Film & TV

Andiamo! ‘Luca’ is a Winner

Featured Video Play Icon

Director: Enrico Casarosa
Date: June 18, 2021

PG | 1 hour 41 minutes

Disney Studios and Pixar Animation Studios’ partnership was formed on the question, “What if (blank) had feelings?” In 1995, that blank was replaced with toys and the groundbreaking “Toy Story” was released. Twenty years later, the two studios became existential, asking “What if feelings had feelings?” The result was their masterpiece “Inside Out.” 

At a surface level, “Luca” seems to ask “What if sea monsters had feelings,” but it becomes evident that debutant director Enrico Casarosa wants to tell a more grounded tale — one that revolves around two boys, their beautiful Italian town and Vespa scooters. 

Streaming on Disney+, “Luca” tells the story of Luca Paguro (Jacob Tremblay), a young sea monster exhausted by the monotonous life underwater and forbidden by his parents, Daniela (Maya Rudolph) and Lorenzo (Jim Gaffigan), to go beyond the surface. One day, Luca meets the daring Alberto Scorfano (Jack Dylan Grazer) as he casually leaves the ocean, transforming from a sea monster to a human. 

Together, Luca and Alberto have an unforgettable summer as they discover the wonders of the town of Portorosso. They find a friend in Giulia (Emma Berman), become enemies with the town show-off Ercole (Saverio Raimondo), train for a local triathlon and eat a copious amount of Italian food — all while riding scooters. 

The movie is Pixar’s least ambitious effort, which works for and against the film. The simple storytelling is easy to digest and makes for a breezy watch. There are plenty of jokes that will appeal to adults and kids alike — a cameo from Sacha Baron Cohen playing Luca’s creepy uncle stands out as the film’s best gag and an instant favorite character. 

As great as it is to see the two mega studios pursue original stories, the movie plays it too safe with typical animated film tropes: the timid protagonist who finds courage, overprotective parents, a rebellious friend.

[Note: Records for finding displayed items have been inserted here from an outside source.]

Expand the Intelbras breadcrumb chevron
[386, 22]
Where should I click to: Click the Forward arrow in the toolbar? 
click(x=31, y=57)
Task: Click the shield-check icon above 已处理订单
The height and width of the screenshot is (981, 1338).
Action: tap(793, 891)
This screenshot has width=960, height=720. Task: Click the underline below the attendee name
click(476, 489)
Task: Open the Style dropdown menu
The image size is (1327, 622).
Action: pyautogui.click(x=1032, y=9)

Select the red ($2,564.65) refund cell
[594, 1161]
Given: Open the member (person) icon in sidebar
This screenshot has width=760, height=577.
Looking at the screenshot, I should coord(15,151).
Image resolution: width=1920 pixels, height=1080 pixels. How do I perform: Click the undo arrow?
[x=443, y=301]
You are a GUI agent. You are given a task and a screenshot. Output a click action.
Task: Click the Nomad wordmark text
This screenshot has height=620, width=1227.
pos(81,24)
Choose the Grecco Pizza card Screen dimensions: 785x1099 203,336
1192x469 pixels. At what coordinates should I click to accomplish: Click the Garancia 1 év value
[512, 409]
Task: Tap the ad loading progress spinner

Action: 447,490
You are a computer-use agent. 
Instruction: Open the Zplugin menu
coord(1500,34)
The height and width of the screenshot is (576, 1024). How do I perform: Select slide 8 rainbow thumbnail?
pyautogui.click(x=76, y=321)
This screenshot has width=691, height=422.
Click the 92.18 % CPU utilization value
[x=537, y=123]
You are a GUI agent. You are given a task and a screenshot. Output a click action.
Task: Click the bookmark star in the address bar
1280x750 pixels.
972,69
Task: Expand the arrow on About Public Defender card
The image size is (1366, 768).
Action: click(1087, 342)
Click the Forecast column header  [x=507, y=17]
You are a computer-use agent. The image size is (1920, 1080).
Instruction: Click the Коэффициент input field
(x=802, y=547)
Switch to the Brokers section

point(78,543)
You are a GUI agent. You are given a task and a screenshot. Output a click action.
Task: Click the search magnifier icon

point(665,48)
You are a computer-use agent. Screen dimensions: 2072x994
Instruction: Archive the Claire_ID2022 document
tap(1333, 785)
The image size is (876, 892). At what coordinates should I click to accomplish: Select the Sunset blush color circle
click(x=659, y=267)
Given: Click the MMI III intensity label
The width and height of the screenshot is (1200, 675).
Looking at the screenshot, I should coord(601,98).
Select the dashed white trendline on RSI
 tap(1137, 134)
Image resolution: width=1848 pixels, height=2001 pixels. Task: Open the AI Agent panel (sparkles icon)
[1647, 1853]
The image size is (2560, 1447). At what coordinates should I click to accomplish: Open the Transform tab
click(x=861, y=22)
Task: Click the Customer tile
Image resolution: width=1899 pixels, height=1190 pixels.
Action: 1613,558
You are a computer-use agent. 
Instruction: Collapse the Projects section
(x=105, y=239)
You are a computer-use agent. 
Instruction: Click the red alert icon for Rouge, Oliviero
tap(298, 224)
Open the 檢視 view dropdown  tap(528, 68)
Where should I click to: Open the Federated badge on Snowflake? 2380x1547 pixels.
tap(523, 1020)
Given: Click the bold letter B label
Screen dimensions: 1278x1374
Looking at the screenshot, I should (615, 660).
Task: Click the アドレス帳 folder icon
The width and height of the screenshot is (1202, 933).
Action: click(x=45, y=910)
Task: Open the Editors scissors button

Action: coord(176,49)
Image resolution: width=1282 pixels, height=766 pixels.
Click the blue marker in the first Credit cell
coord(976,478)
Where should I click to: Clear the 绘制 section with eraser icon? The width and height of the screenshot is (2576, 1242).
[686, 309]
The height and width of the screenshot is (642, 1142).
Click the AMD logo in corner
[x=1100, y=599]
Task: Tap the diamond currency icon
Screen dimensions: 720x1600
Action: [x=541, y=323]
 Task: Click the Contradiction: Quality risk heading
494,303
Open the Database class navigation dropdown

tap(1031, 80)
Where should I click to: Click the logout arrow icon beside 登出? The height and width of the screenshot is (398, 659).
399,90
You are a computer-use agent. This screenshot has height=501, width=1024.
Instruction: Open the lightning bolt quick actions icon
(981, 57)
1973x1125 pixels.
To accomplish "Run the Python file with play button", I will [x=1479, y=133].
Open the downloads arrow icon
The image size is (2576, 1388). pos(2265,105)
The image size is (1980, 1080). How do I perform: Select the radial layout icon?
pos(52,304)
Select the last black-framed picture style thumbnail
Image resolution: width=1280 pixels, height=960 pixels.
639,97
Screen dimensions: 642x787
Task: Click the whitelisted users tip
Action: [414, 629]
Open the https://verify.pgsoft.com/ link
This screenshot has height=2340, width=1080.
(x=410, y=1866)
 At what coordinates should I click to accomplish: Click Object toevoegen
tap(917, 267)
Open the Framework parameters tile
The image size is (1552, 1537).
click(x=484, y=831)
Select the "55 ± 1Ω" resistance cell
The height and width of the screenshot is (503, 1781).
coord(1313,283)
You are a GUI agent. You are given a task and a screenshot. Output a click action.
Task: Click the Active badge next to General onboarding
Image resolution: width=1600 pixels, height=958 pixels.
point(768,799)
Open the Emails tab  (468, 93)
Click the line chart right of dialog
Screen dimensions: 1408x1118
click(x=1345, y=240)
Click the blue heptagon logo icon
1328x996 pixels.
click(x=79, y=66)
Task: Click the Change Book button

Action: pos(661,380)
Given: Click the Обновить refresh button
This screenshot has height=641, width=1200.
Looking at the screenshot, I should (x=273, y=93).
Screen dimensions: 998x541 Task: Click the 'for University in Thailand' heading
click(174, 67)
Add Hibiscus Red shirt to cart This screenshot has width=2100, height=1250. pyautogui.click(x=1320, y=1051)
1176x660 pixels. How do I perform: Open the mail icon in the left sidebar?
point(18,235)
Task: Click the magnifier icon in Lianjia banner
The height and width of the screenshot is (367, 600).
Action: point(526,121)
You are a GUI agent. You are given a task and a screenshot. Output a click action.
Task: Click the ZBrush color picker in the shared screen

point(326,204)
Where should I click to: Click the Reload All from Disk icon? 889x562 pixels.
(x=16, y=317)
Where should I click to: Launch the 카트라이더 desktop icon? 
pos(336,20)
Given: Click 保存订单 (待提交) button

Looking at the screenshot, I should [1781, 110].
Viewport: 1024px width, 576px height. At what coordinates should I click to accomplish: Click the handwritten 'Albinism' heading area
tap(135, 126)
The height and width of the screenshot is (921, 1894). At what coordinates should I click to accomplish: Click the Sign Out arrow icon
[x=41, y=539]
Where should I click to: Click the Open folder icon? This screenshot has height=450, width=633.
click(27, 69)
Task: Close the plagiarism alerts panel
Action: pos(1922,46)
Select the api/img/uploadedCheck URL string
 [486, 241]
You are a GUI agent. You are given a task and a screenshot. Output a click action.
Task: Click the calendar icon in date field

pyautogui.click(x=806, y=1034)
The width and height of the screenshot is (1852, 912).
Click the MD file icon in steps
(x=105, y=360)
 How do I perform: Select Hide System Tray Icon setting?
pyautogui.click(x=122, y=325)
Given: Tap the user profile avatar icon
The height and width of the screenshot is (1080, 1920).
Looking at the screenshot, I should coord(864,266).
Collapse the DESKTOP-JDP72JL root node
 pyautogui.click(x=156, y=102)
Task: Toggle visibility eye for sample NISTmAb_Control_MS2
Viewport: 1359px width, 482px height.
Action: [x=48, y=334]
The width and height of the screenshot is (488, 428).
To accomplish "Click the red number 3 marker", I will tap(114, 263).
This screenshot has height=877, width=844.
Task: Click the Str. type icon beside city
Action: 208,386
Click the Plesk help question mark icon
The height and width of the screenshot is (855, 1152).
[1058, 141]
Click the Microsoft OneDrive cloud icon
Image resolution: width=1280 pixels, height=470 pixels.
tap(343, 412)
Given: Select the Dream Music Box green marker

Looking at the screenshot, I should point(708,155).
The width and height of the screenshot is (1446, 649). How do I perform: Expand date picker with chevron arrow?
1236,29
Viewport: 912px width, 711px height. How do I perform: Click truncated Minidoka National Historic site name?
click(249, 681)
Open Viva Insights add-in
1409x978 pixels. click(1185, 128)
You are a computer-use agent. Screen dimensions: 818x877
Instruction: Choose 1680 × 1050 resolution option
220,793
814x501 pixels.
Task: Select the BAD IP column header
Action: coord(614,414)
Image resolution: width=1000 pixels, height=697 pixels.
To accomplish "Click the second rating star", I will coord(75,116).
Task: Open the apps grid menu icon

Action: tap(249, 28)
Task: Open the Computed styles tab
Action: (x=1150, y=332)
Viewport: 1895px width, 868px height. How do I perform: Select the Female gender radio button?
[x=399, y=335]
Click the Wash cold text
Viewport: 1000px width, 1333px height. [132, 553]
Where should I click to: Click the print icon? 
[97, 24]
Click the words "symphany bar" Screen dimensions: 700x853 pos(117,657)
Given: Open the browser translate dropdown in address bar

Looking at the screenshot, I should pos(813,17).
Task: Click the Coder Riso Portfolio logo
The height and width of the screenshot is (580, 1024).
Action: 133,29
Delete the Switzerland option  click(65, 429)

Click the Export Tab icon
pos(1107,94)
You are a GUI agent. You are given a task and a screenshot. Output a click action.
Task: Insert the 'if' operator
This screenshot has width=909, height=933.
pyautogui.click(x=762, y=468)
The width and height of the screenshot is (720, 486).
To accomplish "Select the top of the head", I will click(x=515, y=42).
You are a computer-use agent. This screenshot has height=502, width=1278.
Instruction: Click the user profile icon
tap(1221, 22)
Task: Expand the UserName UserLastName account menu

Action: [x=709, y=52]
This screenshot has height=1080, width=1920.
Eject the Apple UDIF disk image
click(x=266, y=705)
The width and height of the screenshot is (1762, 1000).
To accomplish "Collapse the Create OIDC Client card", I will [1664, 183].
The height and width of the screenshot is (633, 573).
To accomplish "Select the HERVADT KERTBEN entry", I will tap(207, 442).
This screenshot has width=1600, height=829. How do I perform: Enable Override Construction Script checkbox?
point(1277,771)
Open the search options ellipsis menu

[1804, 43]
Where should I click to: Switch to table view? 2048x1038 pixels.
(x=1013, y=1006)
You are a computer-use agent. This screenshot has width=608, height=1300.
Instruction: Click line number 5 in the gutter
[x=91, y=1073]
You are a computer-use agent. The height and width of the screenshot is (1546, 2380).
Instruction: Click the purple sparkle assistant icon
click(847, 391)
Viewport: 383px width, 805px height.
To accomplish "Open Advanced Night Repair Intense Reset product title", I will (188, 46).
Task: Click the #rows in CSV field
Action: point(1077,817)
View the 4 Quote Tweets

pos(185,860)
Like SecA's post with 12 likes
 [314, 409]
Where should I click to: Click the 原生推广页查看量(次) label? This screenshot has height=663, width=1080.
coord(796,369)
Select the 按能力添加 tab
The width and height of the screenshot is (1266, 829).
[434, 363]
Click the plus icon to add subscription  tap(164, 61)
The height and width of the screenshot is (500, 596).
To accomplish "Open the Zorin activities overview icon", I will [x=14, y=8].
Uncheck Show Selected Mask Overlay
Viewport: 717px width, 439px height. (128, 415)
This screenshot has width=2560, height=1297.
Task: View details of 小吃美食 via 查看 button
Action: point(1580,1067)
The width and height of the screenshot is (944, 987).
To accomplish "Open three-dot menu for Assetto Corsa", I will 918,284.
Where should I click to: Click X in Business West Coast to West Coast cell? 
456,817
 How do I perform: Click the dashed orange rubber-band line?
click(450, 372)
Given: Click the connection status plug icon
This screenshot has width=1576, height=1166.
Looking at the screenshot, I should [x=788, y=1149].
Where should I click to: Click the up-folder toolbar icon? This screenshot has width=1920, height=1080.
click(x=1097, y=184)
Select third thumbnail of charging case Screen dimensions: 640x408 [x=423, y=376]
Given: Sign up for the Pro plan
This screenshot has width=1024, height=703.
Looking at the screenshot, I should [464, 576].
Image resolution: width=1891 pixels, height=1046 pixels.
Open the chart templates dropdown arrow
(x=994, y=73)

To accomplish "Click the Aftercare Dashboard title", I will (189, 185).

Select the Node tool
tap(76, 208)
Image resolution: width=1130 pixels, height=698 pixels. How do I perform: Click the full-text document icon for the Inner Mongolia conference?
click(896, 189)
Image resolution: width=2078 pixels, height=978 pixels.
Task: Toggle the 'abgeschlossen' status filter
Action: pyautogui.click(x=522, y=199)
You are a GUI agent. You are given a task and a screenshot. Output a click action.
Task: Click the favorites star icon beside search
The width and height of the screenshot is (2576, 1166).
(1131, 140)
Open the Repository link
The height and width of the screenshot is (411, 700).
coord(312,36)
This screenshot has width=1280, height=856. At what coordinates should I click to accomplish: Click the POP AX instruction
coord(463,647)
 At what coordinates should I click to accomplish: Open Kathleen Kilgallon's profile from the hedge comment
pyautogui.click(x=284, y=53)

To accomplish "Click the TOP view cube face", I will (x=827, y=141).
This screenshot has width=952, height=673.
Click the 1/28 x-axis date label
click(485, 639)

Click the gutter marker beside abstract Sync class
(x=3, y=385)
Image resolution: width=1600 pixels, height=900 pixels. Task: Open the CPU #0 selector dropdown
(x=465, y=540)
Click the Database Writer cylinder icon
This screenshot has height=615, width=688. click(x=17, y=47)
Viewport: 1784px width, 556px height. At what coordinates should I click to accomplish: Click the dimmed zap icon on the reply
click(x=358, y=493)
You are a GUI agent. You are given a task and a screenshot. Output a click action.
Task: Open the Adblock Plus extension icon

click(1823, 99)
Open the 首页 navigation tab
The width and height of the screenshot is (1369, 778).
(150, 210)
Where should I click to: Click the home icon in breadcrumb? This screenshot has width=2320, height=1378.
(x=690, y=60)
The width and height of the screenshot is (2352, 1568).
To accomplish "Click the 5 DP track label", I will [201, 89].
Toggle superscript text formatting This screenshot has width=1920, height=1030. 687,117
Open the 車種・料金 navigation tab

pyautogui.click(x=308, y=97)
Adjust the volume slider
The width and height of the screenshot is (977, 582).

The beats are all too familiar and Casarosa never seizes the opportunity to create something one-of-a-kind. 

Instead, the director chooses to focus on the aesthetic of the movie, and does a terrific job. He’s able to capture the Italian Riviera with bright colors and vibrancy. It seems that with each new feature, Pixar sets new benchmarks in animation. There are moments in the film where the pasta or old Italian buildings look real. The animation is similar to Studio Ghibli movies — hand drawn instead of computer generated — making it more visually appealing. 

It’s a shame Disney decided to release the movie solely on its streaming service. It would’ve looked incredible on a big screen. In addition to the visuals, the score by Dan Romer is whimsical and melodious. 

These technical aspects are elevated by a strong voice cast. 

Tremblay (“Room,” “Good Boys”) does a nice job matching Luca’s frantic and nervous personality and adds a bit of aloofness to the character. Even when Luca makes a bad decision, the viewer still roots for him because Tremblay makes him so likable. Grazer (“It,” “Shazam!”) is equally good and excels in the movie’s emotional scenes. 

Rudolph ( “Bridesmaids,” “The Mitchells vs. the Machines”) is on a roll with these mother roles — and rightfully so. She effortlessly plays the loving but protective Daniela and has one of the movie’s key moments trying to find her son in a swarm of Italian children. Newcomer Berman is also endearing along with Gaffigan (“Super Troopers 2,” “Tesla”), who’s hilarious as a goofball father. Martin (“Speed,” “Dumbo”) doesn’t get many scenes as Luca’s grandmother but steals every one she’s in. 

Even though this movie plays it safe at times, its heart puts it in the same bucket as some of the best in the Pixar canon. The ending is bittersweet and effective, tugging at the heartstrings, yet leaving the viewer with hope — and the feeling that there will be an inevitable sequel. 

At its best, this movie is a breath of fresh air — a break from unoriginal or mediocre animated movies. These are new characters with a new setting to fall in love with. It never becomes a transcendent piece of work, but is able to rely on its stunning visuals to create a visceral experience. It’s like the gelato Luca and Alberto eat: refreshing, sweet and leaves the viewer wanting more. 

“Luca,” rated PG, is now streaming on Disney+.